TASK PROMPT:
Whenever a picture appears, leave it out while repeating all the other data exactly.

DATA EXTRACT:
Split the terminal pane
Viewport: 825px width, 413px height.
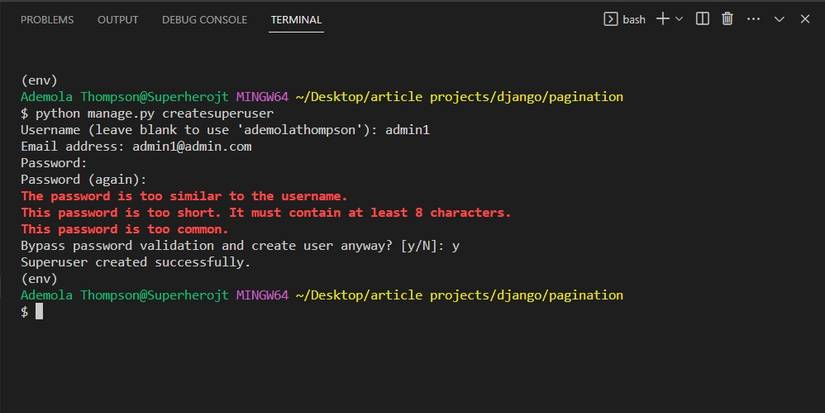click(x=703, y=19)
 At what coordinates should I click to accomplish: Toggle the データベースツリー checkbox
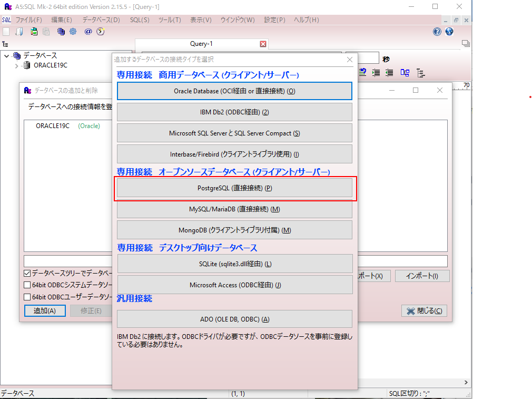pyautogui.click(x=27, y=274)
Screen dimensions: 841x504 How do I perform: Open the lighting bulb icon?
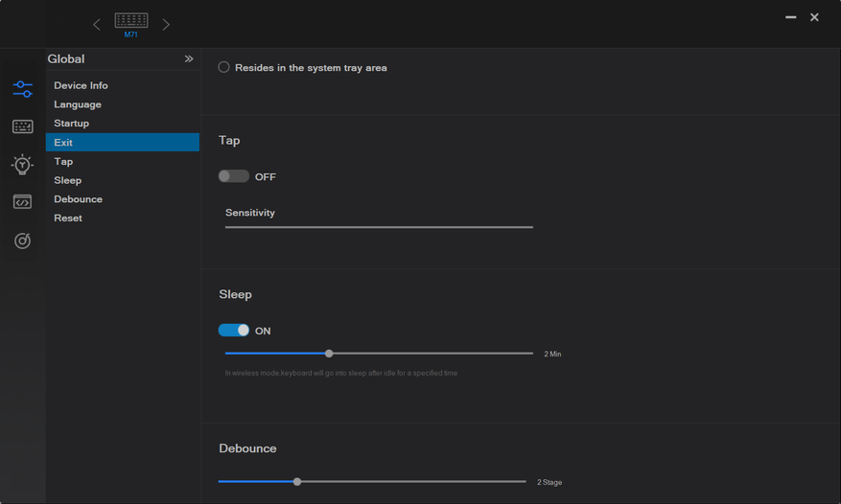click(22, 165)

EXERCISE OUTPUT:
Split the terminal pane
Viewport: 825px width, 413px height.
click(x=703, y=19)
 At what coordinates should I click to accomplish: Toggle the データベースツリー checkbox
pyautogui.click(x=27, y=274)
Screen dimensions: 841x504 How do I perform: Open the lighting bulb icon?
click(22, 165)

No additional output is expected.